Of that 20, roughly 4 to 5 are in the process of derisking additional acreage.
Jason Gammel - Analyst
Is the 200,000 acres still a reasonable number for us to be thinking about (multiple speakers)?
Steve Chazen - President, CEO
I think it is plenty for now.
Jason Gammel - Analyst
Yes, agreed.
Then one more if I could.
It is probably too early to talk about this, but I'm going to try to anyway.
Anything on type curves -- initial production rates, what you expect ultimate recoveries to be, et cetera?

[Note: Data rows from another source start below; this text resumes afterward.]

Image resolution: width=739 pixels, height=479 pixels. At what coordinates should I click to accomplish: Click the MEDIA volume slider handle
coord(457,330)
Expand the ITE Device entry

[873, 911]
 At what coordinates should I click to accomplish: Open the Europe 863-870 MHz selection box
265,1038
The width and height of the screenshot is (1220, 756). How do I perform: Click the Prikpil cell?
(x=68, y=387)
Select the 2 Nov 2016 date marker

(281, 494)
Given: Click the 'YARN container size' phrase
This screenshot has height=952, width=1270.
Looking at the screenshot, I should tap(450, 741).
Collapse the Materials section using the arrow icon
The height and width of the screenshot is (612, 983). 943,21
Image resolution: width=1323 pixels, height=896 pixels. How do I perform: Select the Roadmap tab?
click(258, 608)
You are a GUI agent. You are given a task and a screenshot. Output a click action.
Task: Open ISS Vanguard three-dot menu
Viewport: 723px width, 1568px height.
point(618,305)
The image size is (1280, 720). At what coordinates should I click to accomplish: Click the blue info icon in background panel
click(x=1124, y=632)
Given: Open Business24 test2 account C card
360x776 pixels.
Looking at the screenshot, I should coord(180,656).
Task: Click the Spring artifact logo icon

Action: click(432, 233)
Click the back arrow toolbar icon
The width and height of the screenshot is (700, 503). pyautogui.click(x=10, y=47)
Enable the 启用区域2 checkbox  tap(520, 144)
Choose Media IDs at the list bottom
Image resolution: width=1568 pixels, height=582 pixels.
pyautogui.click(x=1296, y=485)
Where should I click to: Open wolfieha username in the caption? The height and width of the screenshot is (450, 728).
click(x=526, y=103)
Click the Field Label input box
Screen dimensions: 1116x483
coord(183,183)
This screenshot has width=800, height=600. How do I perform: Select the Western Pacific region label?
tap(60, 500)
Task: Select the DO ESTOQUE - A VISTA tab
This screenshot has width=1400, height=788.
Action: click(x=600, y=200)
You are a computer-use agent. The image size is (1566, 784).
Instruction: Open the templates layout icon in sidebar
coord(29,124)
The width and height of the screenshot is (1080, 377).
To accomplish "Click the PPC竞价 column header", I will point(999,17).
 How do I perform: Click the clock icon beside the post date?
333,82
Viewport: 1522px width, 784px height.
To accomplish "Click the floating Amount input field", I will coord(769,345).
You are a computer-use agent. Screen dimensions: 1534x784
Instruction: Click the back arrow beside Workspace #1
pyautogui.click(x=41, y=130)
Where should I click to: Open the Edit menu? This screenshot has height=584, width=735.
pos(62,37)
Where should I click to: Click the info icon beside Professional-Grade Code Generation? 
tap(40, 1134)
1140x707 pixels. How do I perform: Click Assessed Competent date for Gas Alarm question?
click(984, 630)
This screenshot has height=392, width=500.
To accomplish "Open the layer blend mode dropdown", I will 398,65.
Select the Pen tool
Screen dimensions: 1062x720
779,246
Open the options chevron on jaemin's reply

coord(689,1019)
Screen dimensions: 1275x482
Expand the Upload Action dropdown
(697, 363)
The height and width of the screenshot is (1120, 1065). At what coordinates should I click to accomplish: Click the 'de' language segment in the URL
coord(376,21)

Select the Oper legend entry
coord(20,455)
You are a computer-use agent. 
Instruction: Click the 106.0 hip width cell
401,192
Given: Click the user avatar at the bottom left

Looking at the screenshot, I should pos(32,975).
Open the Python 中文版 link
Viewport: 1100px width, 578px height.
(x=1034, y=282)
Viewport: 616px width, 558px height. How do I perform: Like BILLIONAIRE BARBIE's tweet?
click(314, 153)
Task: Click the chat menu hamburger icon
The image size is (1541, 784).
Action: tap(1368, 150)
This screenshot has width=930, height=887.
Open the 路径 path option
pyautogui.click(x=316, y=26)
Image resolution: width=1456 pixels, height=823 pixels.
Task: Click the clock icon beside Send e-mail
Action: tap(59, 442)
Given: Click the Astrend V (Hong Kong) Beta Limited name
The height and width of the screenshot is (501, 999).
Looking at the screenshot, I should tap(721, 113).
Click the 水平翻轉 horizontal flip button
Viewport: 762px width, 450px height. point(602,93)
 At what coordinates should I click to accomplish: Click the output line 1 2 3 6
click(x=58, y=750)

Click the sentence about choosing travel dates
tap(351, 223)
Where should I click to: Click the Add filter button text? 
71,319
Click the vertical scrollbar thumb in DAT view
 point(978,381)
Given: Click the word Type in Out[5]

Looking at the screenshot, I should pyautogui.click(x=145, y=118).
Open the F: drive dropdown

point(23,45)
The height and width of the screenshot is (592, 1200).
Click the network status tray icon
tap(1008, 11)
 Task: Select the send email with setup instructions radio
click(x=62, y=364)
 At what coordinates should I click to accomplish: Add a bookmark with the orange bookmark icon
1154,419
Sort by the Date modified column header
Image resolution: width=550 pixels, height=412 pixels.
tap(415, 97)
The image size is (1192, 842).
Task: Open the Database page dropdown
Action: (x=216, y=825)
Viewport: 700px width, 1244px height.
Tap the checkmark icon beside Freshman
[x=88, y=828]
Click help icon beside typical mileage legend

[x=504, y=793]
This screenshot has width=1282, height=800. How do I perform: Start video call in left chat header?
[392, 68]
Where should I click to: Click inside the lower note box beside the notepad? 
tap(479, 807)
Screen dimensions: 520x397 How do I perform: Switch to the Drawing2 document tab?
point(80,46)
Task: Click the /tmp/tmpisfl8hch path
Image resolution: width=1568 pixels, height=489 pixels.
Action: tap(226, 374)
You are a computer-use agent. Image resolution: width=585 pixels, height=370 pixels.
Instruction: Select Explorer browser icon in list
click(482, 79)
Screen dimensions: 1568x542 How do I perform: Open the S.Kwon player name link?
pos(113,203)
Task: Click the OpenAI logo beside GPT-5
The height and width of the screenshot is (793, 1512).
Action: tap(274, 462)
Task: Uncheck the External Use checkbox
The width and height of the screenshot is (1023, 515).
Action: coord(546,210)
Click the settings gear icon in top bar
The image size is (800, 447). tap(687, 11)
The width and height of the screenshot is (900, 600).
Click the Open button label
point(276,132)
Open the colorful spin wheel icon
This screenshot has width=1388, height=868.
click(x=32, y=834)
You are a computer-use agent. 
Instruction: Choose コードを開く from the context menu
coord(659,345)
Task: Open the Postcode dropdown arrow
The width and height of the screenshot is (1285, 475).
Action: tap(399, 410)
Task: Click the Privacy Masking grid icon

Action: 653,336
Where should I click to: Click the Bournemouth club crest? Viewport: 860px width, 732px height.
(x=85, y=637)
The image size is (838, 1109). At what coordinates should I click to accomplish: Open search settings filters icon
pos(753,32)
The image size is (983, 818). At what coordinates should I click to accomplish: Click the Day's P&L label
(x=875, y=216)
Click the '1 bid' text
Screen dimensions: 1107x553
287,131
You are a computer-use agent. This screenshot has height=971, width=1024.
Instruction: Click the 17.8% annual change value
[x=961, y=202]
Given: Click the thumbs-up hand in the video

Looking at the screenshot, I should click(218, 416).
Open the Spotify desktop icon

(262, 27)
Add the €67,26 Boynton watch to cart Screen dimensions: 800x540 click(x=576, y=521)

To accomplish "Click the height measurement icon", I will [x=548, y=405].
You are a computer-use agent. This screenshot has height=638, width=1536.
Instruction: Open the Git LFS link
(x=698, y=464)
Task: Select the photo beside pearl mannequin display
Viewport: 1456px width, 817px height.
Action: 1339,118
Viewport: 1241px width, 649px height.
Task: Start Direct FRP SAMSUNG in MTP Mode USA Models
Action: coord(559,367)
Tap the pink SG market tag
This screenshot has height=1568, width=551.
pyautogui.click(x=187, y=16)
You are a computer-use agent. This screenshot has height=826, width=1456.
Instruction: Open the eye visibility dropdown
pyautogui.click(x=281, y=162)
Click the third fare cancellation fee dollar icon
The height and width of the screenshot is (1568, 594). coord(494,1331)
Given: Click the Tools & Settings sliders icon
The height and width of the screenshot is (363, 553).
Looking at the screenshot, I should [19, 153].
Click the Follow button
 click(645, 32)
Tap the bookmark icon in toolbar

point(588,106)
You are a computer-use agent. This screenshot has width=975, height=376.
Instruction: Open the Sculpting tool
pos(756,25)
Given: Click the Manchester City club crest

Bill Albrecht - President, Oxy Oil & Gas, US
I think as we look at this, if we went back to what we said roughly a year ago, or a little more than a year ago, I think we are a little more optimistic on the verticals and a little more pessimistic on the horizontals.
Jason Gammel - Analyst
Can you remind me what you were expecting on the verticals?
Is that 300 barrels a day IP rate, 400?
Bill Albrecht - President, Oxy Oil & Gas, US
It is -- right now we are averaging about 370, and that is BOE -- that is equivalent per day.
Jason Gammel - Analyst
Then just one more if I could.
Of that 370 -- or just on an overall mix of production out of the unconventionals how much would you expect to be gas versus black oil versus condensate?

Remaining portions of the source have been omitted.